■ **DATA FOR THE TASK**:
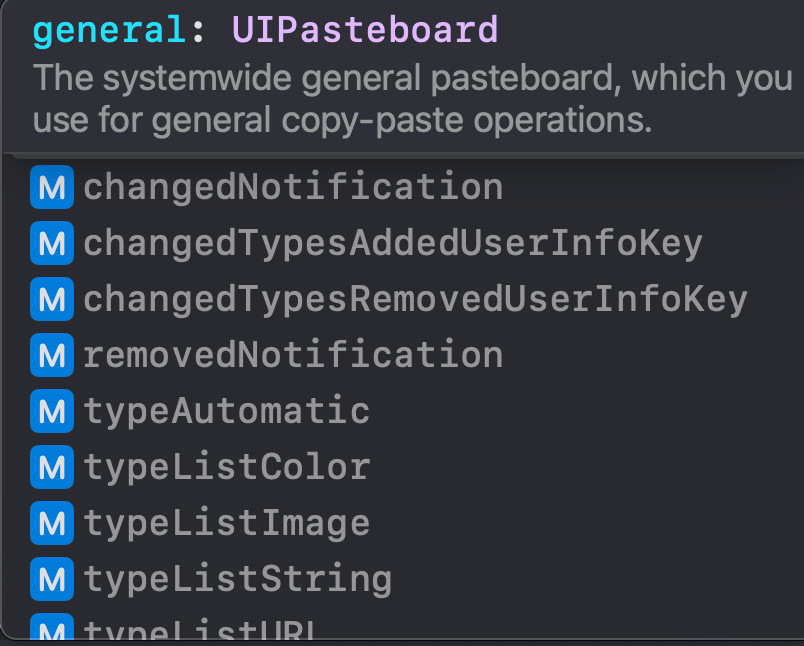Image resolution: width=804 pixels, height=646 pixels.
Task: Select the partially visible typeListURL entry
Action: 200,630
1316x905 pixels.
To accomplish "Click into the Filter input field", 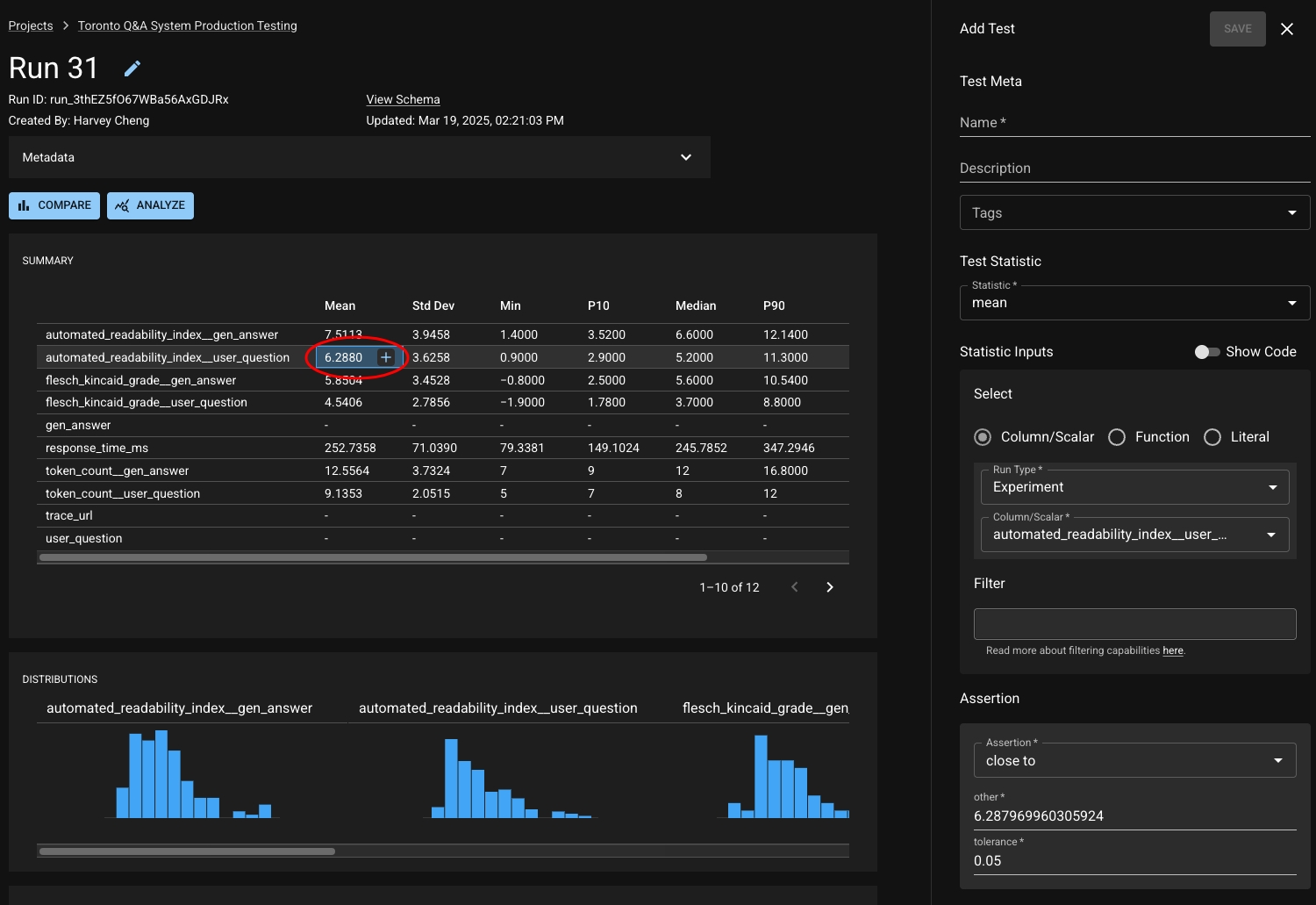I will pos(1134,624).
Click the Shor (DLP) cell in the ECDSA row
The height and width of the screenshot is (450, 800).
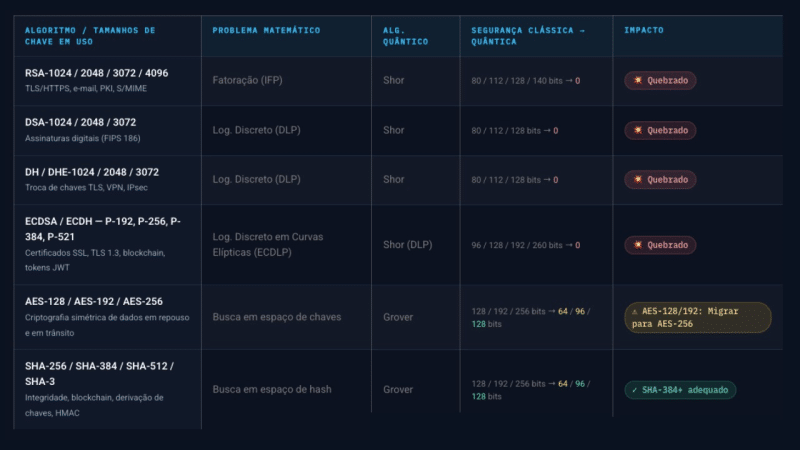[x=408, y=245]
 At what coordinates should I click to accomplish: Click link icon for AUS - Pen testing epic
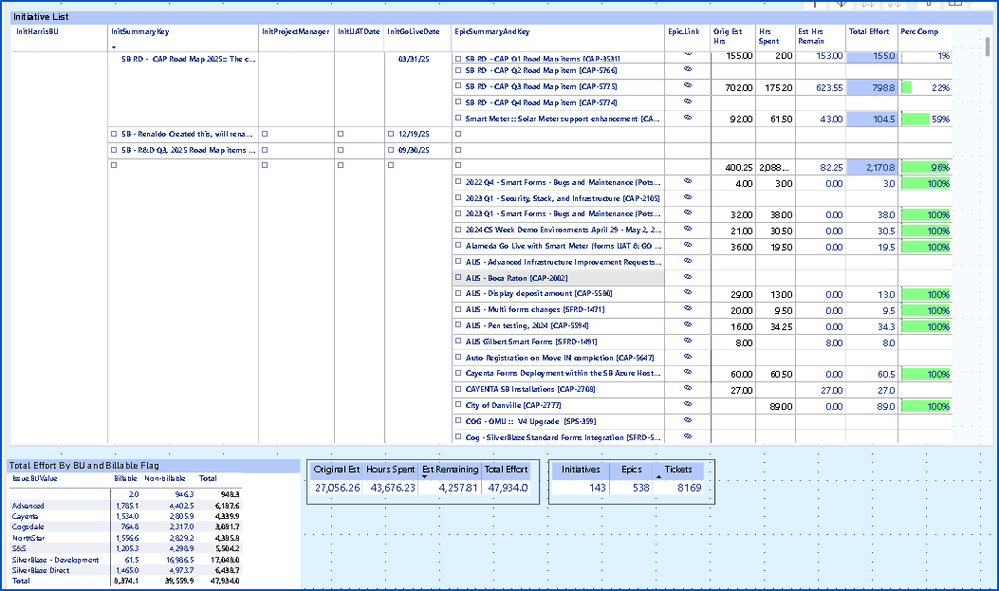click(x=687, y=325)
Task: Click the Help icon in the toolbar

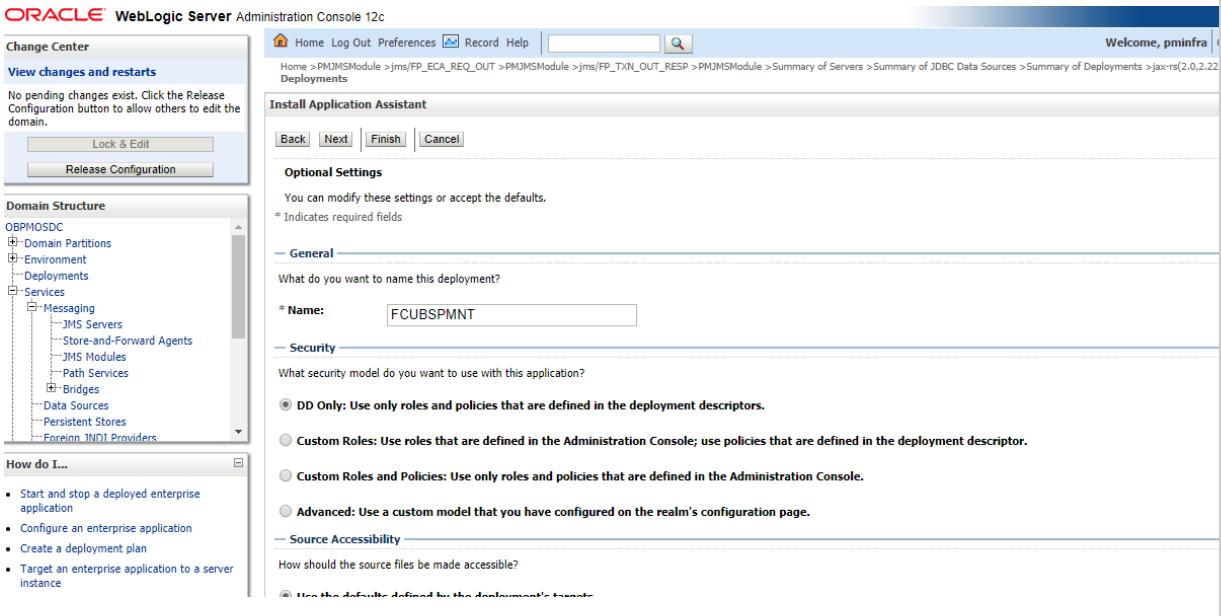Action: [517, 42]
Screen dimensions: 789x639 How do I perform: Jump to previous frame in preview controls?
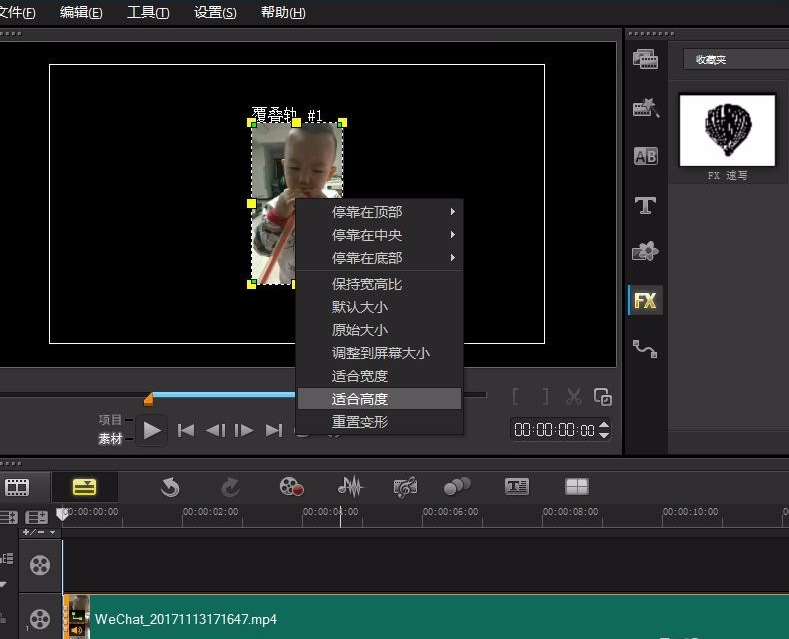(214, 431)
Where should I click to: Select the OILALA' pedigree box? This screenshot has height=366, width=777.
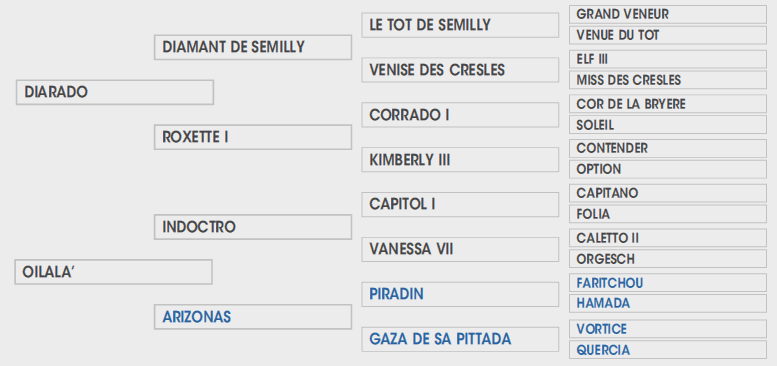click(x=113, y=272)
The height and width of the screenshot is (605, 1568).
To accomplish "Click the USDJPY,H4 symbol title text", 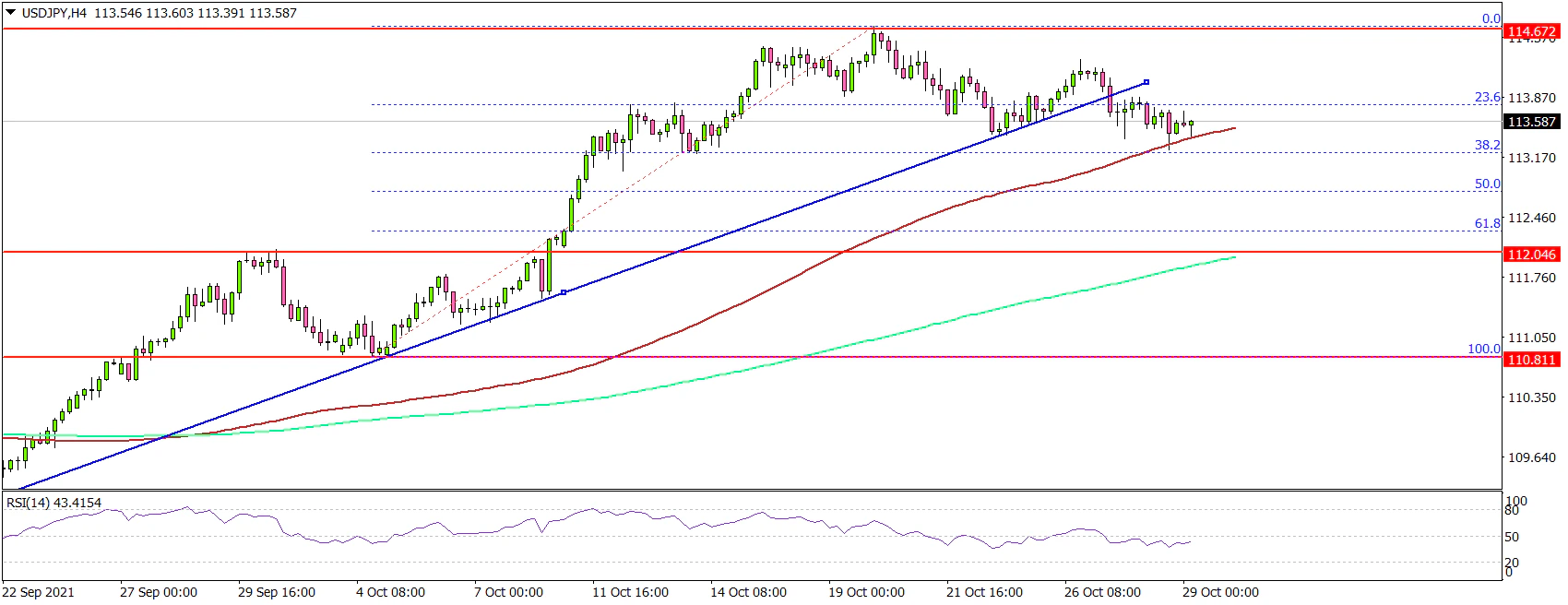I will 55,14.
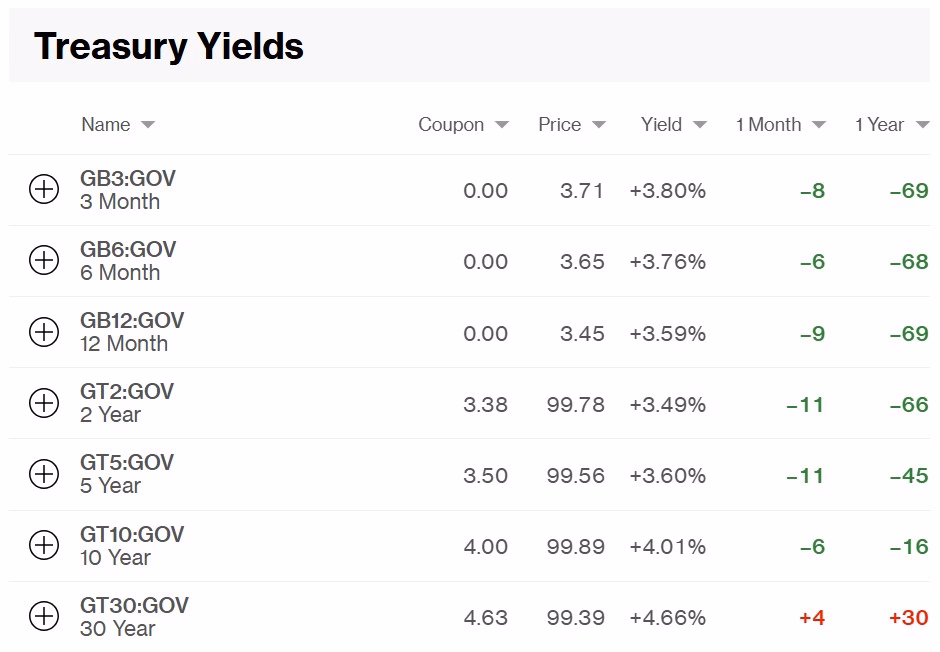
Task: Add GT5:GOV with the plus icon
Action: (44, 474)
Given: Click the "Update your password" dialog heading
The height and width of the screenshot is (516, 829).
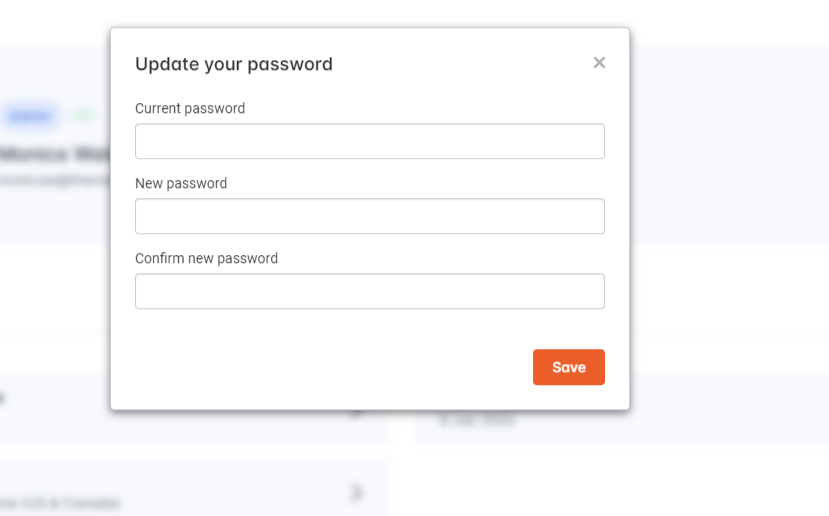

■ **WORK REQUEST**:
The result should be an exact copy of only the lines above from the one that holds "Task: Click the Help icon in the toolbar" through the one that holds "The height and width of the screenshot is (605, 1568).", both ends included, without pictures.

■ **TASK ANSWER**:
Task: Click the Help icon in the toolbar

Action: [517, 42]
Screen dimensions: 789x639 How do I perform: Jump to previous frame in preview controls?
(214, 431)
Where should I click to: Select the OILALA' pedigree box? This screenshot has height=366, width=777.
click(x=113, y=272)
The height and width of the screenshot is (605, 1568).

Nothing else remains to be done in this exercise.